Caso concreto: uma pessoa que exercia a posse mansa, pacífica e contínua sobre fração de um terreno moveu ação de usucapião em face do titular registral do bem, com vistas a se tornar proprietário do imóvel ocupado. Na petição inicial, contudo, não formulou pedido expresso de liquidação da sentença, a qual julgou procedente o pedido sem indicar a localização específica da área usucapida. O autor, então, instaurou pedido de liquidação por arbitramento, para fins de posterior registro no cartório imobiliário competente. Inconformado, o réu alegou que o deferimento do pleito seria extra petita, pois não deduzido expressamente na petição inicial.

Consoante o disposto nos arts. 141 e 492 do CPC/15, o órgão judicante está impedido de: (i) conceder algo a mais ou diverso do que foi pedido; (ii) fundamentar a decisão em causa de pedir diversa da apresentada; e (iii) julgar a demanda de modo a atingir terceiros que dela não fizeram parte. Trata-se, em suma, de projeção do princípio processual dispositivo, cuja inobservância implica em julgamento extra petita.

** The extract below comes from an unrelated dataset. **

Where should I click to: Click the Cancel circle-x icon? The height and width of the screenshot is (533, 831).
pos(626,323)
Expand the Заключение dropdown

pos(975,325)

Não incorre, entretanto, em qualquer vício a decisão judicial que, sob uma perspectiva lógico-sistemática e pautada na boa-fé (art. 322, §2º, CPC), concede à parte interessada provimento reputado necessário para satisfazer de modo efetivo e adequado a tutela jurisdicional pretendida, interpretado como pedido implícito e, assim, inserido nos limites objetivos da demanda.

A mitigação do princípio da congruência/adstrição é evidente, e ainda imprescindível para a fruição do direito fundamental à tutela jurisdicional adequada, justa e efetiva (arts. 4º e 6º do CPC/15).

"Não há violação dos limites da causa quando o julgador reconhece os pedidos implícitos formulados na petição inicial. Isso porque o juiz não se encontra restrito ao que está expresso no capítulo referente aos pedidos, sendo-lhe permitido extrair da interpretação lógico-sistemática da petição inicial aquilo que a parte pretende obter, aplicando o princípio da equidade" (STJ, 4ª Turma. AgInt no REsp 1.823.194/SP, Rel. Min. Luis Felipe Salomão, j. 14/02/2022).

Na situação examinada, a liquidação de sentença com a produção de perícia técnica era indispensável para determinar e individualizar a área usucapida do imóvel. Somente assim seria possível entregar a tutela jurisdicional adequada e efetiva à parte interessada, tendo em vista e necessidade de expedição do mandado de registro da usucapião para certificar e dar publicidade ao domínio no cartório de registro imobiliário competente (inteligência dos arts. 1.238 e 1.241, parágrafo único, do Código Civil).

Processo: STJ, 4ª Turma. AgInt no REsp 1.802.192/MG, Rel. Min. João Otávio de Noronha, j. 12/12/2022 (Informativo 765).